The newspaper announced in February it has compiled a list of SBC church leaders and volunteers convicted of sex crimes going back 20 years, and now the target of a new Sept. 5 article is church autonomy.
Why that topic? Because the numerous and tragic examples of abuse, the newspaper suggests, can be traced back to churches that operate with great independence and hence the ability for sexual predators to remain in the pews and the pulpit.
There is a financial angle, too. After noting that SBC churches pool approximately $11 billion annually for missions and social services, and other gospel-related causes, the article insinuates that church autonomy helps shield Southern Baptist Convention from financial liability.
Dr. Robert Jeffress, who pastors the mammoth First Baptist Church in Dallas, says the churches mentioned in the Books of Acts were local churches.
“The Book of Revelation was sent to the seven pastors of seven individual churches,” he says, “not to the bishop of Asia Minor.”
The church evolved over time into a local, autonomous body of believers, he adds, “and that’s how Southern Baptists have chosen to operate.”

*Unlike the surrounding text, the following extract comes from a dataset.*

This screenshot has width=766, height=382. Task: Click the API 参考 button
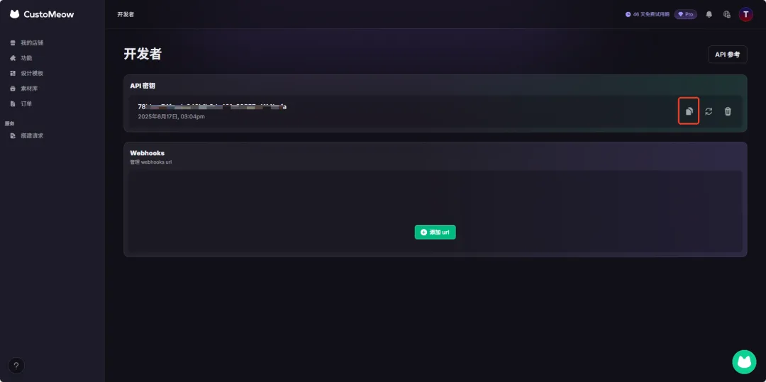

Writing about the Chronicle story at the sbcvoices.com website, a semi-retired pastor points out a new legal issue: a lawsuit in Virginia, filed by boys allegedly abused by a youth minister, have named SBC leaders at the local and state level, and the Convention itself, as defendants.
The writer, William Thornton, credits the Chronicle story for digging into the legal issue of negligence, since stories of abuse mirror the Catholic Church scandals that have bankrupted numerous dioceses.

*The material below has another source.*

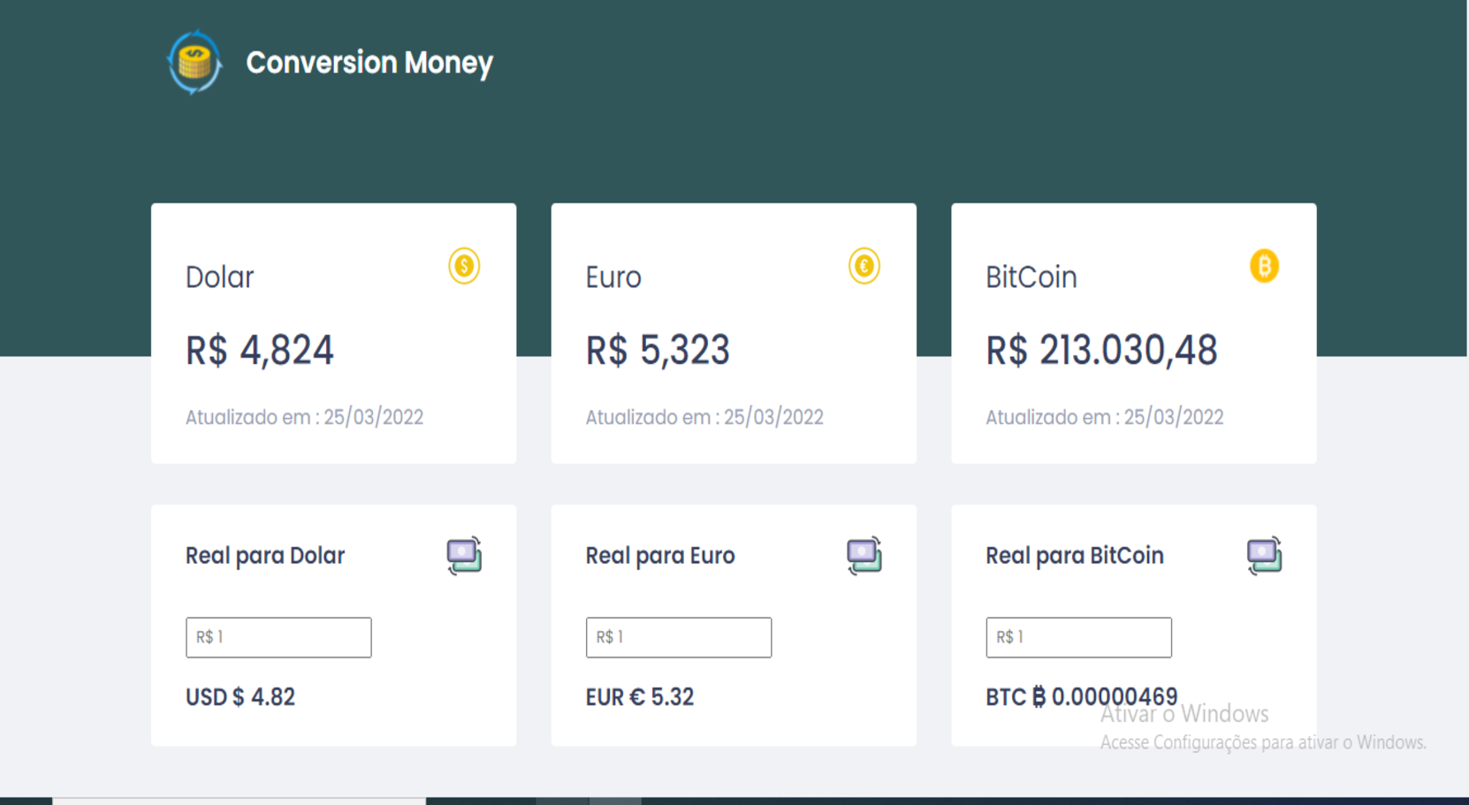Click the Conversion Money title
This screenshot has width=1469, height=805.
coord(369,62)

“Lawyers love this stuff,” Thornton writes, “while SBC leaders, pastors, and laypeople don’t know and have little interest in such things.”
According to Jeffress, the current SBC leadership is overreacting to the newspaper's coverage, which found 780 tragic abuse cases stretched out over two decades among 50,000 churches.
“The Executive Committee can certainly give churches advice, and help in handling these cases,” he says, “but it has to be up to every individual church.”